Token legal reforms have failed to end widespread public, domestic and state violence against women and girls in Egypt, who face sexual abuse, mob attacks, and torture in custody, a a rights group report said on Wednesday.
Despite recent initiatives, including a law criminalising sexual harassment, shortfalls in Egyptian law and a cycle of impunity for perpetrators mean that sexual and gender-based violence is still rife, Amnesty International said.
The report said the Egyptian authorities had failed to prevent, investigate and punish violence against women and girls, or provide victims with justice, compensation and support, including physical and psychological rehabilitation.
Women played a key role in the uprising that toppled Hosni Mubarak in 2011, but activists say the rising influence of Islamists, culminating in the election of Muslim Brotherhood leader Mohamed Mursi as president, was a major setback for women's rights.
"The reality is that women and girls in Egypt face the ever-present, lurking spectre of physical and sexual violence in all facets of life," said Hassiba Hadj Sahraoui, deputy director of the Middle East and North Africa programme at Amnesty.
"At home many are subjected to vicious beatings, aggression and abuse from spouses and relatives.

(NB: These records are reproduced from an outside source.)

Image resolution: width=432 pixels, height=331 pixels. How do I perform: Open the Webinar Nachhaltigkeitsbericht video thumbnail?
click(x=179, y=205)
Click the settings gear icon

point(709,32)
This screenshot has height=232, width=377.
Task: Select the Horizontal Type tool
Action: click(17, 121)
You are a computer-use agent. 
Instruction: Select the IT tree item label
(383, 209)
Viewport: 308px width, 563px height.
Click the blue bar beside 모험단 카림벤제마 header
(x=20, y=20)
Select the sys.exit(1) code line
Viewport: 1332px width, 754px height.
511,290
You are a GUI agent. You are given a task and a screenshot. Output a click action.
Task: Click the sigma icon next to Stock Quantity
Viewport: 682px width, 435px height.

In public they face incessant sexual harassment and the risk of mob attacks, when not falling prey to state officials' violence."
More than 99 percent of women and girls in Egypt reported being subjected to sexual harassment in a 2013 study by UN Women, and Amnesty said the number of sexual assaults in public had soared in recent years.
Sexual assaults and rapes have been carried out repeatedly in which women have been groped, stripped naked and dragged through the streets or beaten with sticks, knives and belts by violent mobs, the report said.
Many female prisoners, including pregnant women, told Amnesty that they had been assaulted, tortured and raped while in state custody.
The report also said that support for domestic abuse victims, who described how their spouses had beaten, whipped, burned and locked them up against their will, was non-existent.
Women who choose to report such treatment face a lack of interest from the security forces or prosecutors, and inadequate criminal laws, which do not explicitly criminalise domestic violence and marital rape.
Amnesty said the Egyptian authorities had responded to the violence simply by creating new institutions, at the expense of reforming existing laws, and by instructing law enforcement agencies and the courts not to tolerate violence against women.
Sahraoui called the measures largely symbolic, and urged the authorities to make sustained efforts to implement changes and "challenge deeply entrenched attitudes prevalent in Egyptian society".
Egypt was ranked as the worst country in the Arab world for women's rights in a 2013 poll by the Thomson Reuters Foundation.